ABOUT THIS EXERCISE
Output the data in full and exactly as presented.

INPUT RECORDS
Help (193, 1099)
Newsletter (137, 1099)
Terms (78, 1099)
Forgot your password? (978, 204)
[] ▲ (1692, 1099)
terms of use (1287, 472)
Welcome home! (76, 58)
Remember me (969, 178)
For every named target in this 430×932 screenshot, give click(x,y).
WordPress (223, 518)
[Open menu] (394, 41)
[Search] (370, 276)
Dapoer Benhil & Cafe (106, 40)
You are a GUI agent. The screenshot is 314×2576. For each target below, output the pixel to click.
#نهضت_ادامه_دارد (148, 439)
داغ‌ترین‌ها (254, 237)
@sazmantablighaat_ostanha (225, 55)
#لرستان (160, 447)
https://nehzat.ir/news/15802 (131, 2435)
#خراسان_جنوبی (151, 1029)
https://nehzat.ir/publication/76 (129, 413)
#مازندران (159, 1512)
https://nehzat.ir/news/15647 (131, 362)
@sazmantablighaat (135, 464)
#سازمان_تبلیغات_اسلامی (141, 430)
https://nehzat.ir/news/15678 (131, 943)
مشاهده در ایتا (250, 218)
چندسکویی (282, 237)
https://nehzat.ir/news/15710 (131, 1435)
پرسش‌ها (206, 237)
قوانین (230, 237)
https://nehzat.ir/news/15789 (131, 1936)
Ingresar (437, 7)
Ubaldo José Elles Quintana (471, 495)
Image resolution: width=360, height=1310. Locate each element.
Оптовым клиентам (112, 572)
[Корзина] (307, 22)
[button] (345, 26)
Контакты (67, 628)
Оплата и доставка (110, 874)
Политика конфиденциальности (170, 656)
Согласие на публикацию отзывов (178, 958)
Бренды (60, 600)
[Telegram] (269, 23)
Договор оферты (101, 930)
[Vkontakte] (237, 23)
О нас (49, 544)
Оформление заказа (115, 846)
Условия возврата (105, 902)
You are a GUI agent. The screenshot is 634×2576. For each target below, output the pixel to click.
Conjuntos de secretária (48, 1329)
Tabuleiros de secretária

OUTPUT BELOW
Help (193, 1099)
Newsletter (137, 1099)
Terms (78, 1099)
Forgot your password? (978, 204)
[] ▲ (1692, 1099)
terms of use (1287, 472)
Welcome home! (76, 58)
Remember me (969, 178)
For every named target in this 430×932 screenshot, give click(x,y).
WordPress (223, 518)
[Open menu] (394, 41)
[Search] (370, 276)
Dapoer Benhil & Cafe (106, 40)
You are a GUI agent. The screenshot is 314×2576. For each target below, output the pixel to click.
#نهضت_ادامه_دارد (148, 439)
داغ‌ترین‌ها (254, 237)
@sazmantablighaat_ostanha (225, 55)
#لرستان (160, 447)
https://nehzat.ir/news/15802 (131, 2435)
#خراسان_جنوبی (151, 1029)
https://nehzat.ir/publication/76 (129, 413)
#مازندران (159, 1512)
https://nehzat.ir/news/15647 (131, 362)
@sazmantablighaat (135, 464)
#سازمان_تبلیغات_اسلامی (141, 430)
https://nehzat.ir/news/15678 (131, 943)
مشاهده در ایتا (250, 218)
چندسکویی (282, 237)
https://nehzat.ir/news/15710 (131, 1435)
پرسش‌ها (206, 237)
قوانین (230, 237)
https://nehzat.ir/news/15789 (131, 1936)
Ingresar (437, 7)
Ubaldo José Elles Quintana (471, 495)
Image resolution: width=360, height=1310. Locate each element.
Оптовым клиентам (112, 572)
[Корзина] (307, 22)
[button] (345, 26)
Контакты (67, 628)
Оплата и доставка (110, 874)
Политика конфиденциальности (170, 656)
Согласие на публикацию отзывов (178, 958)
Бренды (60, 600)
[Telegram] (269, 23)
Договор оферты (101, 930)
[Vkontakte] (237, 23)
О нас (49, 544)
Оформление заказа (115, 846)
Условия возврата (105, 902)
You are a GUI agent. The screenshot is 634×2576. For each target below, output the pixel to click.
Conjuntos de secretária (48, 1329)
Tabuleiros de secretária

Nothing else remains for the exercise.